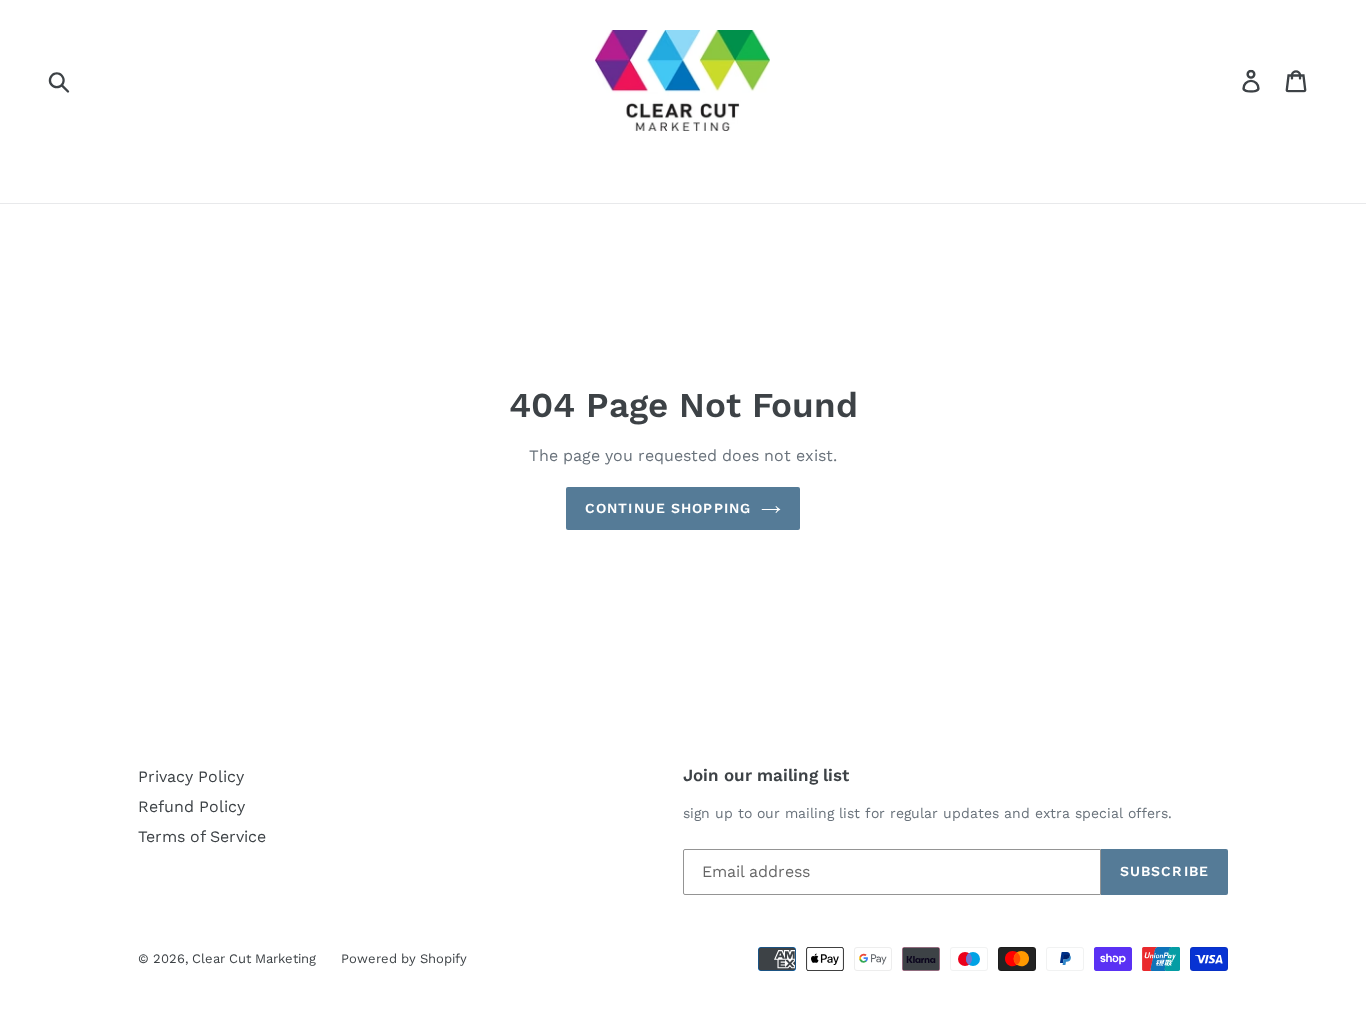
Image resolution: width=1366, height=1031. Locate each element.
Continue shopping (668, 508)
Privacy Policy (191, 776)
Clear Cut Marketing (254, 958)
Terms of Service (202, 836)
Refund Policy (191, 806)
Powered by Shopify (404, 958)
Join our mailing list (766, 775)
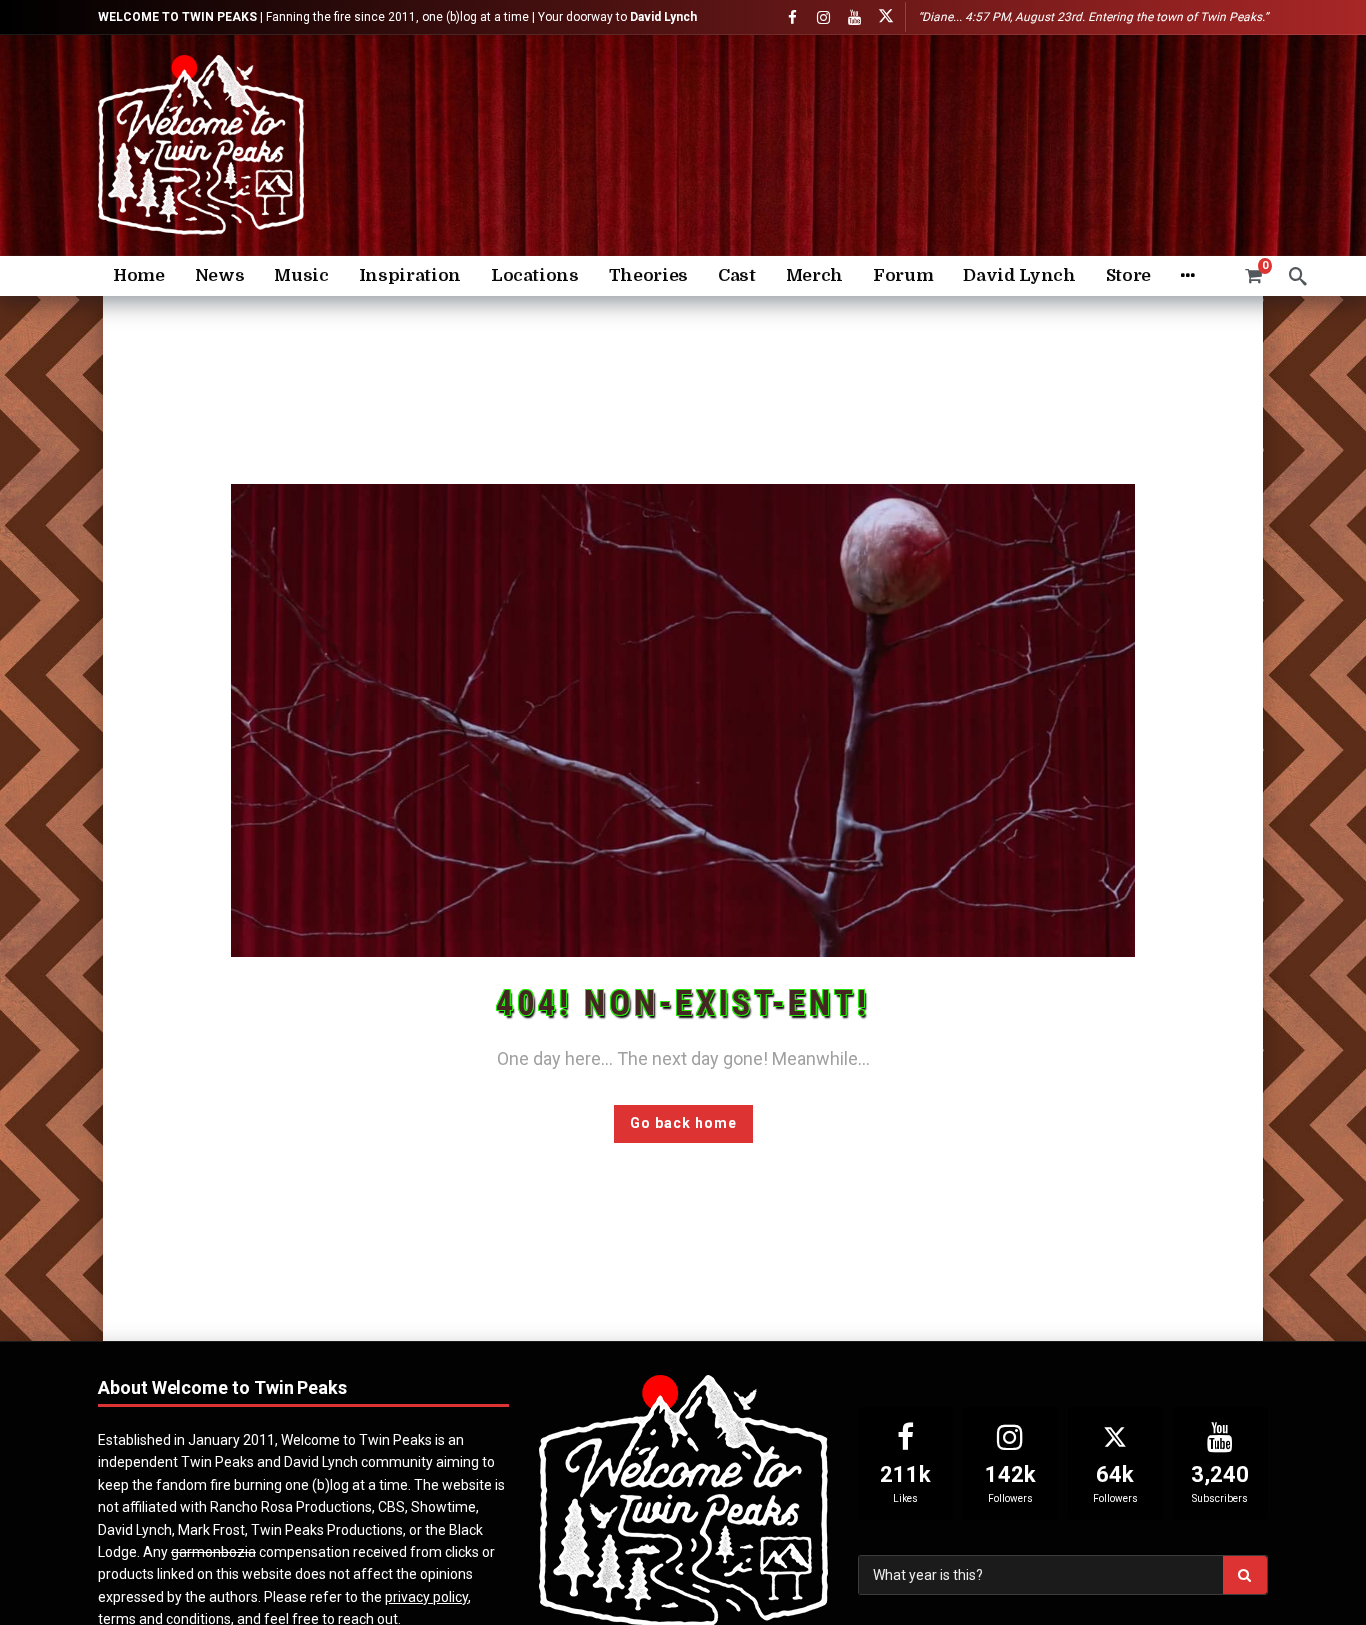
──────────
*TASK REQUIREMENTS*. The records above are to be restated word for word, excluding all pictures.

*COMPLETED EXERCISE*.
Image resolution: width=1366, height=1031. Locate each element.
Continue shopping (668, 508)
Privacy Policy (191, 776)
Clear Cut Marketing (254, 958)
Terms of Service (202, 836)
Refund Policy (191, 806)
Powered by Shopify (404, 958)
Join our mailing list (766, 775)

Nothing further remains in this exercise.